Adraylia sortit sa propre épée du fourreau.
- Au combat, on n'abandonne jamais. Que crois-tu que ferait ton ennemi en te voyant lâcher ainsi ton épée ? Ramasse-la et relève-toi !
- Mais…
Le visage du garçon manifestait tout à la fois la gêne et une certaine mauvaise volonté, ses yeux restaient fuyants, balayant le sol alentour (ça commence mal, mon gars…). Adraylia fronça les sourcils, lui appuyant légèrement la pointe de l'épée sous le menton, afin qu'il relève la tête
- Regarde-moi quand je te parle. Si tu veux rester ici, il va te falloir apprendre certaines règles de politesse élémentaires semble-t-il. Je t'ai demandé de prendre ton épée en main et de te mettre debout.
Rougissant
de se voir ainsi pris en faute et sermonné devant tout le monde, le
jeune homme se hâta de faire ce qu'on lui demandait. Face à lui, la
guerrière exécuta une série de gestes simples avec son épée, d'abord
très lentement, puis en enchaînant les quelques figures à vive allure,
replaçant ensuite l'épée à son côté.
- Tu as bien vu ? C'est le salut à l'épée de l'armée d'Adwyr. Considère qu'il s'agit de ta première leçon, tu vas t'entraîner à le réaliser et te présenteras de nouveau devant Anthors dans une semaine. Il décidera à ce moment si tu es prêt à suivre tes premiers cours au maniement des armes.

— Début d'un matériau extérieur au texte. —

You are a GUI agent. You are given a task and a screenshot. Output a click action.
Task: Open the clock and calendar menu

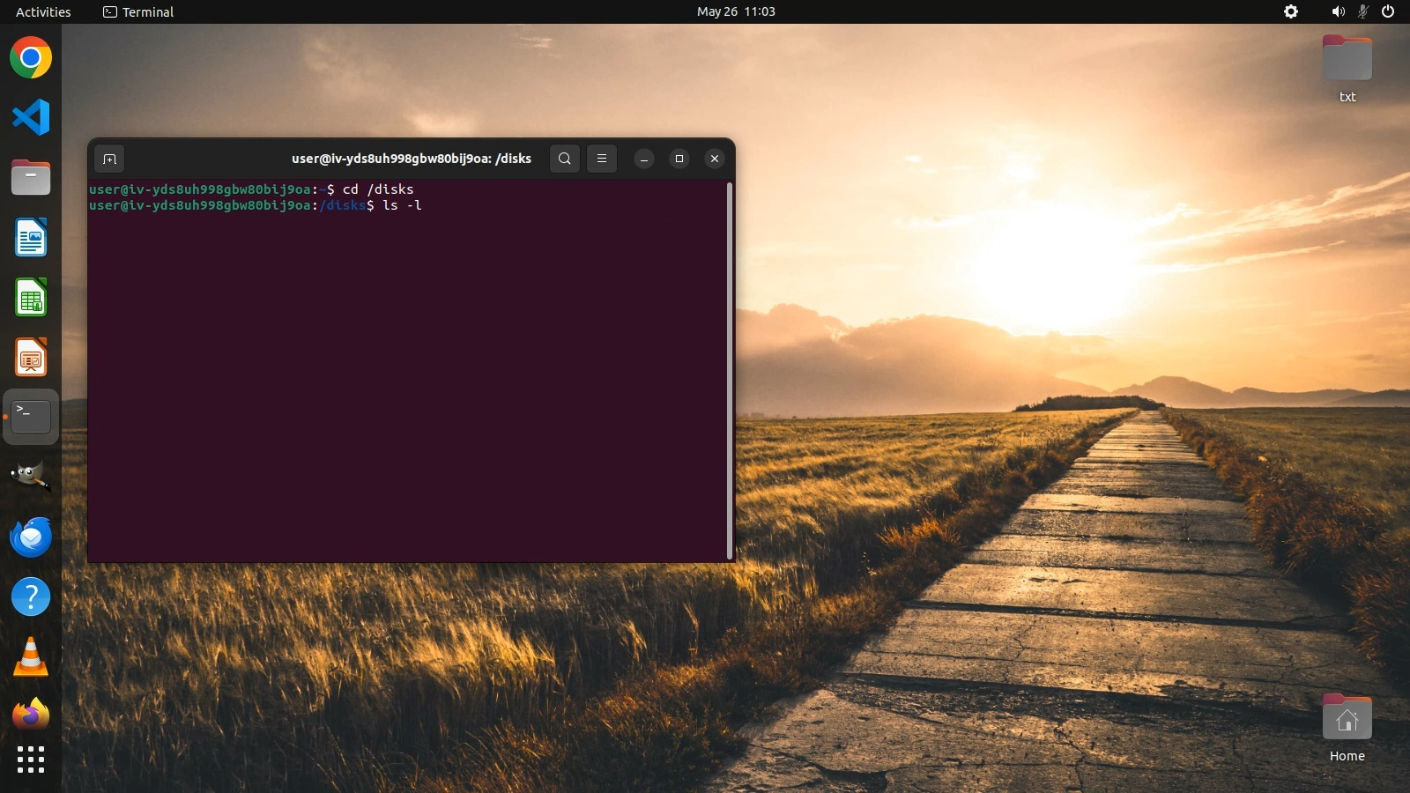pos(736,11)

Voyant qu'il allait prendre la parole pour la remercier, une lueur de reconnaissance dans le regard, elle le coupa d'un geste.

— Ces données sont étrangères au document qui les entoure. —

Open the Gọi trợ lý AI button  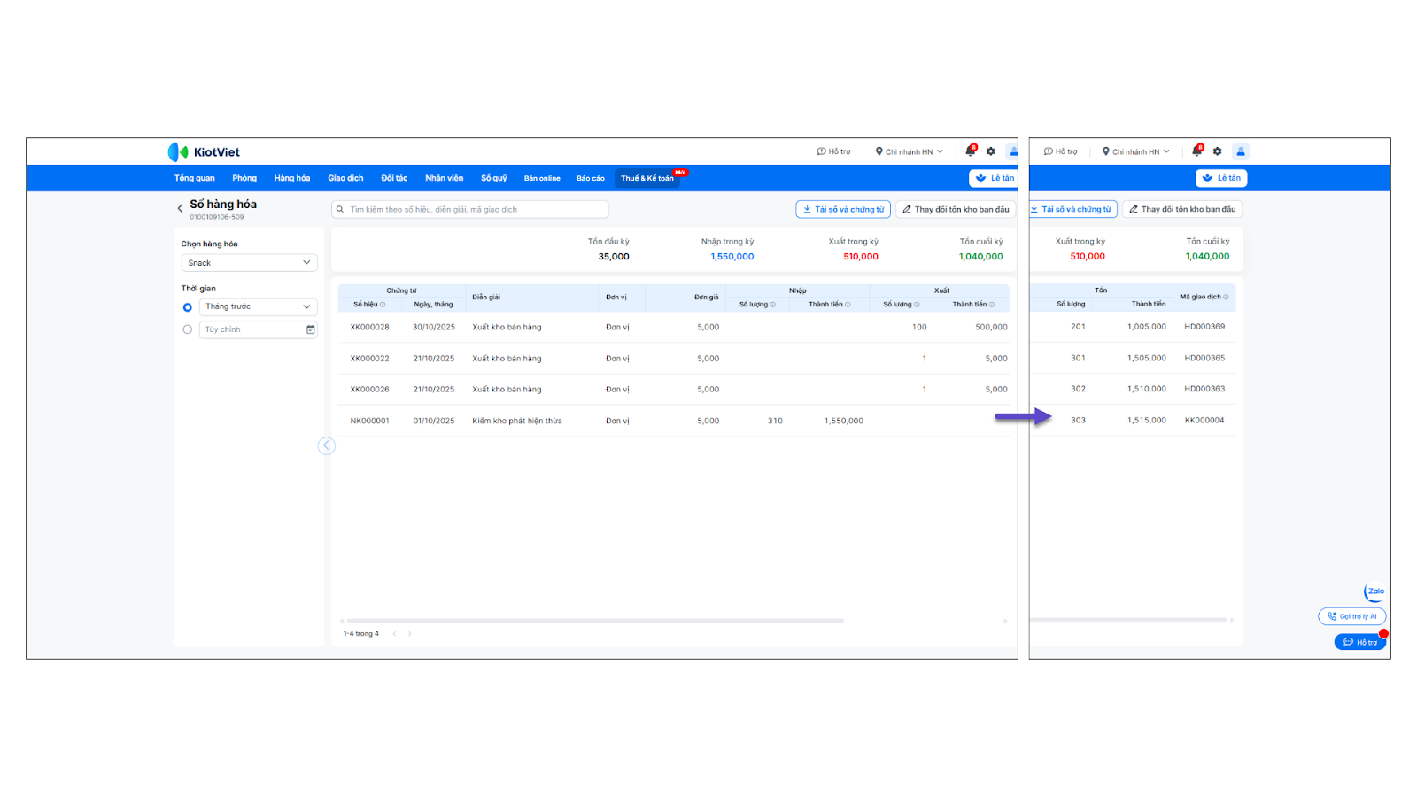(x=1352, y=616)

- Je n'ai pas terminé. Demain à l'aube, un groupe de bûcherons s'en va pour six jours dans une de nos forêts occidentales. Tu l'accompagneras, te mettant au service d'Amygloth qui est responsable de ce détachement. Chaque Adwyrien et Adwyrienne reçoit une formation aux armes afin de pouvoir se défendre en cas d'attaque, mais il faut aussi participer à la vie du pays, de nombreux métiers ont besoin de bras et les soldats doivent savoir faire autre chose que se battre. Comme tous les jeunes du royaume, tu partageras donc la vie de ces bûcherons quelques jours.
Au
fur et à mesure qu'Adraylia parlait, le jeune homme qui lui faisait
face affichait une mine aux expressions changeantes, tour à tour
interrogateur, puis vexé, pensant visiblement avoir reçu une punition,
il était maintenant pensif, assimilant ces règles de vie qui étaient
nouvelles pour lui.
- Tu peux aller aux bains. Tu iras ensuite voir Amygloth qui te donnera d'autres explications sur ce qui t'attend les six prochains jours. Si as des questions à me poser, je serai dans mon bureau après le repas de la mi-journée, Tonio te guidera si besoin, il connaît cet endroit par cœur.

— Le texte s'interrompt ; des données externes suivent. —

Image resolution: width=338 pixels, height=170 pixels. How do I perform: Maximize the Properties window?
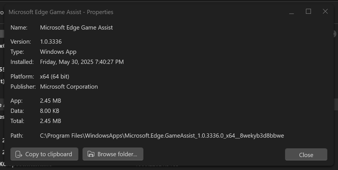coord(308,12)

Pour ces derniers mots, elle avait abandonné ce ton de commandement froid et impersonnel, gratifiant le garçon d'un sourire auquel il répondit par un
- Bien, Madame, je le ferai.
assorti d'un salut maladroit mais appliqué avant de s'éloigner en direction du vestiaire.
(un peu brut, mais on pourra en faire quelque chose…)
- Moi aussi je veux faire le salut à l'épée. J'ai bien regardé, je saurai faire… Oh Adraylia, je peux ? Tu m'avais promis de m'apprendre !
- Lälwina…
Adraylia
se retint de prendre la fillette dans ses bras pour l'embrasser, elle
n'aurait sûrement pas apprécié, devant les jeunes recrues qui
s'entraînaient, elle se contenta donc de lui sourire.
La fille
adoptive de son bien-aimé était arrivée hier en Adwyr avec Niabea qui
avait hélas dû repartir immédiatement et la lui avait confiée pour
quelques jours. L'enfant était vive et d'un naturel enjoué. Elle avait
déjà su se faire apprécier en si peu de temps d'une bonne douzaine de
personnes… tous ceux qui l'avaient croisées en fait.
- Puisque tu es là, c'est donc que tu es levée… Et tu as déjeuné on dirait
, ajouta-t-elle en essuyant du doigt la moustache blanche laissée par le bol de lait avalé peu avant par l'enfant…
- Viens avec moi, on va trouver quelque chose à ta taille.